Faillite sécuritaire de Toulouse : Longuet, Guéant, Sarkozy doivent s'expliquer

Le suspect des igonbles meurtres de Montauban et Toulouse était connu des services de police et de renseignements pour avoir été appréhendé à Kandahar et avoir voyagé en Afghanistan et au Pakistan.

Comment, en France, aujourd'hui, est-il possible qu'un homme "surveillé" par la police puisse se procurer des armes de gros calibre et tuer à trois endroits diufférents avant d'être arrêté... chez lui?

Pourquoi toutes les personnes de "ce profil" n'ont-elles pas été interrogées après les premiers meurtres? Y a-t-il des milliers de Toulousains qui ont un profil terroriste?

Il ne s'agit pas de remettre en cause le sérieux et le courage des policiers qui arrêtent actuellement ce taré. C'est d'ailleurs une enquête classique qui a permis de remonter jusqu'à lui (témoignage d'un concessionnaire de scooters, adresse IP d'ordinateur) et non pas les "fiches" des services de renseignements. Gérard Longuet, tôt ce matin tentait d'ailleurs déjà d'étouffer, maladroitement, le problème en disant qu'il aurait été impossible d'empêcher la tuerie des enfants... drôle de conception de son rôle de ministre de la Défense.

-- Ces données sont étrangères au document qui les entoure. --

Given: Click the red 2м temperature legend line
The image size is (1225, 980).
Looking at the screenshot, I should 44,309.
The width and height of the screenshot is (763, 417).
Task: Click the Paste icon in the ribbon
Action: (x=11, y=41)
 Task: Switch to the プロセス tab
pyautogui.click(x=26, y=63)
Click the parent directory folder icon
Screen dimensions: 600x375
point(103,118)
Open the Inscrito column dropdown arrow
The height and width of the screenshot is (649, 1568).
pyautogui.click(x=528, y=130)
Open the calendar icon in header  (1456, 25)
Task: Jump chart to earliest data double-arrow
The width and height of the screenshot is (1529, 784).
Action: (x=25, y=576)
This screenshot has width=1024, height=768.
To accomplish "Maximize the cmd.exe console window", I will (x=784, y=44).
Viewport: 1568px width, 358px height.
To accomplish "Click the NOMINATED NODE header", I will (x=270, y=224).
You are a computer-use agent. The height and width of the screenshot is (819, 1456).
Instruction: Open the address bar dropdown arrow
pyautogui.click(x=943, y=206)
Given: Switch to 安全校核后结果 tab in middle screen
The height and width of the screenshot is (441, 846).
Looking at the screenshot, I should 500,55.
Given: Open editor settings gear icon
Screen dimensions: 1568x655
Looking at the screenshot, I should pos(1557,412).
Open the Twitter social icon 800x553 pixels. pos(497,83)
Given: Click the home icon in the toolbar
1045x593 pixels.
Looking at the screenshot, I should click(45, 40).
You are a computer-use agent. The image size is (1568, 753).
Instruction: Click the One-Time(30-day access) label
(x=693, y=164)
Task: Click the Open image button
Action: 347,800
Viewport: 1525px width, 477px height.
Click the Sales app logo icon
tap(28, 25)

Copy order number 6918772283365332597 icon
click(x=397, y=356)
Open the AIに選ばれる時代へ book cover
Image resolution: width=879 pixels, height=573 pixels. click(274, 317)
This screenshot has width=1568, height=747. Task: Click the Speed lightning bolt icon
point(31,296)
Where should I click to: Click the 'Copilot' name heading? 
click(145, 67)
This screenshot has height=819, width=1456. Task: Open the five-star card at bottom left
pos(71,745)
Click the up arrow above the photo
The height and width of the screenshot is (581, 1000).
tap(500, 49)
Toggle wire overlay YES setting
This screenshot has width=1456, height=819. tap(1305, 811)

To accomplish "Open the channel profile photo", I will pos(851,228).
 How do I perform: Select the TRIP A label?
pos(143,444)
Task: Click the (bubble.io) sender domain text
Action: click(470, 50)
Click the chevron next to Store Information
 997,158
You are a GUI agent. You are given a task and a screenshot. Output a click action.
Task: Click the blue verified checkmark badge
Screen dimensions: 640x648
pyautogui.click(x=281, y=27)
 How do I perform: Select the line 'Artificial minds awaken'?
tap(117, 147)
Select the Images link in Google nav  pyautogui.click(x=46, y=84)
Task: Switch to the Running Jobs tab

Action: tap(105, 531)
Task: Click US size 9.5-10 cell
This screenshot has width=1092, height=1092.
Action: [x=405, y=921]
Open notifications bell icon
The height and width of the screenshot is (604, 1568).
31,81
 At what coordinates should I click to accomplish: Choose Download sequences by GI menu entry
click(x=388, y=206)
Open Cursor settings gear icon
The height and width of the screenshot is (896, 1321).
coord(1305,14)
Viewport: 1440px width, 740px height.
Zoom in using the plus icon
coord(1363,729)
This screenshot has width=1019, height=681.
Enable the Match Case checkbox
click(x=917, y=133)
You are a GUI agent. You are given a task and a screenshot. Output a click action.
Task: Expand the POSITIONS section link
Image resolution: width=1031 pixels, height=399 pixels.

Il s'agit donc de dénoncer la nullité de la politique de gestion du risque terroriste en France, celle qui est décidée par Longuet, Guéant et Sarkozy. Ce drame est une faillite de leur sécurité de façade, c'est la preuve que l'affichage a remplacé le travail de fond, même sur les sujets les plus graves.

Les services de renseignements sont-ils si occupés à espionner les journalistes qu'ils ne peuvent pas s'occuper des djihadistes? Une semaine pour arriver jusqu'à une carricature de coupable? On pensait qu'il faisait du tourisme à Kandahar? Qui, quel service devait le suivre? A quoi étaient-ils occupés après les premiers meurtres? Autant de questions auxquelles devra répondre le gouvernement. Autant de questions que posereont les familles de toutes les victimes, toutes réunies, au-delà des appartenances confessionnelles, dans la même douleur, que nous partageons tous.

Ces meutres ne sont pas ceux d'un fou imprévisibles, ils sont l'aboutissement d'une idéologie terroriste, construite lors d'un parcours connu des services de renseignement. Pourquoi avoir laissé ce parcours aller jusqu'à un tel terme?